▶ Your instructions
Send back the records in full, character for character.

== Segment start ==

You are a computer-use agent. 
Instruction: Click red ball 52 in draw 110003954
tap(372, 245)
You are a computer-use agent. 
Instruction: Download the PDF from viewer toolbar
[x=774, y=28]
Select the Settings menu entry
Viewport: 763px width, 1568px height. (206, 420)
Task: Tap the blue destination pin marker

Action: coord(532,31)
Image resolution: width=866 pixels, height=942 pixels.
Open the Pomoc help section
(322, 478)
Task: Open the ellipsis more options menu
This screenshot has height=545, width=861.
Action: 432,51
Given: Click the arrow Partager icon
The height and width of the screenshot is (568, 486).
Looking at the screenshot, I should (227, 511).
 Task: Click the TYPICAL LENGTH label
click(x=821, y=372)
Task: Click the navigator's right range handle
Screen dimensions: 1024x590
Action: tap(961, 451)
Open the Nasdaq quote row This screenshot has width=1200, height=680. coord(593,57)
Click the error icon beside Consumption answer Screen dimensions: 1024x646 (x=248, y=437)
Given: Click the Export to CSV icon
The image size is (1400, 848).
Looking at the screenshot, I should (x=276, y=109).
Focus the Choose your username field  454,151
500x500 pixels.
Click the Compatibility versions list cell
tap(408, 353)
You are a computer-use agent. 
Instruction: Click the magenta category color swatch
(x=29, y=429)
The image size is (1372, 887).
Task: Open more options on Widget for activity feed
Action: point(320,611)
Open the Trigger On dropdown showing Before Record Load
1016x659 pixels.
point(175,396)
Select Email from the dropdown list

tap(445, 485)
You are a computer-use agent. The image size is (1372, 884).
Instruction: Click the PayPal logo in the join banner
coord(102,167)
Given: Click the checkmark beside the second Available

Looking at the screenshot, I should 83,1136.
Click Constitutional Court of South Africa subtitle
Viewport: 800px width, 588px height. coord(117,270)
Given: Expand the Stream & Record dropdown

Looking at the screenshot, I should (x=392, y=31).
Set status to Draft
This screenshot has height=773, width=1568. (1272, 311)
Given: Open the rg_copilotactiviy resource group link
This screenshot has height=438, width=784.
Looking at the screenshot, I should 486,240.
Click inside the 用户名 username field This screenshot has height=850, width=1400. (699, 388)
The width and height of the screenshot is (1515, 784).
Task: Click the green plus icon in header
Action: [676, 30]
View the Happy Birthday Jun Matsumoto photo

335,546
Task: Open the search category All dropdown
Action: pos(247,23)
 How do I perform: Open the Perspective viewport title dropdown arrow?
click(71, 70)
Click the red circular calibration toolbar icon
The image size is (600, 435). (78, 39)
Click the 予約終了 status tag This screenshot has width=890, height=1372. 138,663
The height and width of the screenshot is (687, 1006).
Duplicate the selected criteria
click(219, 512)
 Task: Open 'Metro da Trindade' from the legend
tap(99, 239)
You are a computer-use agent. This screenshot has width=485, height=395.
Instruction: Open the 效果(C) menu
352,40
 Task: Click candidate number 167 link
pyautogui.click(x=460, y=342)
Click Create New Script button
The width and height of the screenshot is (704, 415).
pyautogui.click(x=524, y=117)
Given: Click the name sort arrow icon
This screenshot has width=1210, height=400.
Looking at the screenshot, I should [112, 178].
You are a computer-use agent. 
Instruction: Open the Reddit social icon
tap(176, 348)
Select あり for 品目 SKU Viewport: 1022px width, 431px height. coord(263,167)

== Segment end ==

▶ Written reply
You are a computer-use agent. 
Instruction: Click red ball 52 in draw 110003954
tap(372, 245)
You are a computer-use agent. 
Instruction: Download the PDF from viewer toolbar
[x=774, y=28]
Select the Settings menu entry
Viewport: 763px width, 1568px height. (206, 420)
Task: Tap the blue destination pin marker

Action: coord(532,31)
Image resolution: width=866 pixels, height=942 pixels.
Open the Pomoc help section
(322, 478)
Task: Open the ellipsis more options menu
This screenshot has height=545, width=861.
Action: 432,51
Given: Click the arrow Partager icon
The height and width of the screenshot is (568, 486).
Looking at the screenshot, I should (227, 511).
 Task: Click the TYPICAL LENGTH label
click(x=821, y=372)
Task: Click the navigator's right range handle
Screen dimensions: 1024x590
Action: tap(961, 451)
Open the Nasdaq quote row This screenshot has width=1200, height=680. coord(593,57)
Click the error icon beside Consumption answer Screen dimensions: 1024x646 (x=248, y=437)
Given: Click the Export to CSV icon
The image size is (1400, 848).
Looking at the screenshot, I should (x=276, y=109).
Focus the Choose your username field  454,151
500x500 pixels.
Click the Compatibility versions list cell
tap(408, 353)
You are a computer-use agent. 
Instruction: Click the magenta category color swatch
(x=29, y=429)
The image size is (1372, 887).
Task: Open more options on Widget for activity feed
Action: point(320,611)
Open the Trigger On dropdown showing Before Record Load
1016x659 pixels.
point(175,396)
Select Email from the dropdown list

tap(445, 485)
You are a computer-use agent. The image size is (1372, 884).
Instruction: Click the PayPal logo in the join banner
coord(102,167)
Given: Click the checkmark beside the second Available

Looking at the screenshot, I should 83,1136.
Click Constitutional Court of South Africa subtitle
Viewport: 800px width, 588px height. coord(117,270)
Given: Expand the Stream & Record dropdown

Looking at the screenshot, I should (x=392, y=31).
Set status to Draft
This screenshot has height=773, width=1568. (1272, 311)
Given: Open the rg_copilotactiviy resource group link
This screenshot has height=438, width=784.
Looking at the screenshot, I should 486,240.
Click inside the 用户名 username field This screenshot has height=850, width=1400. (699, 388)
The width and height of the screenshot is (1515, 784).
Task: Click the green plus icon in header
Action: [676, 30]
View the Happy Birthday Jun Matsumoto photo

335,546
Task: Open the search category All dropdown
Action: pos(247,23)
 How do I perform: Open the Perspective viewport title dropdown arrow?
click(71, 70)
Click the red circular calibration toolbar icon
The image size is (600, 435). (78, 39)
Click the 予約終了 status tag This screenshot has width=890, height=1372. 138,663
The height and width of the screenshot is (687, 1006).
Duplicate the selected criteria
click(219, 512)
 Task: Open 'Metro da Trindade' from the legend
tap(99, 239)
You are a computer-use agent. This screenshot has width=485, height=395.
Instruction: Open the 效果(C) menu
352,40
 Task: Click candidate number 167 link
pyautogui.click(x=460, y=342)
Click Create New Script button
The width and height of the screenshot is (704, 415).
pyautogui.click(x=524, y=117)
Given: Click the name sort arrow icon
This screenshot has width=1210, height=400.
Looking at the screenshot, I should [112, 178].
You are a computer-use agent. 
Instruction: Open the Reddit social icon
tap(176, 348)
Select あり for 品目 SKU Viewport: 1022px width, 431px height. coord(263,167)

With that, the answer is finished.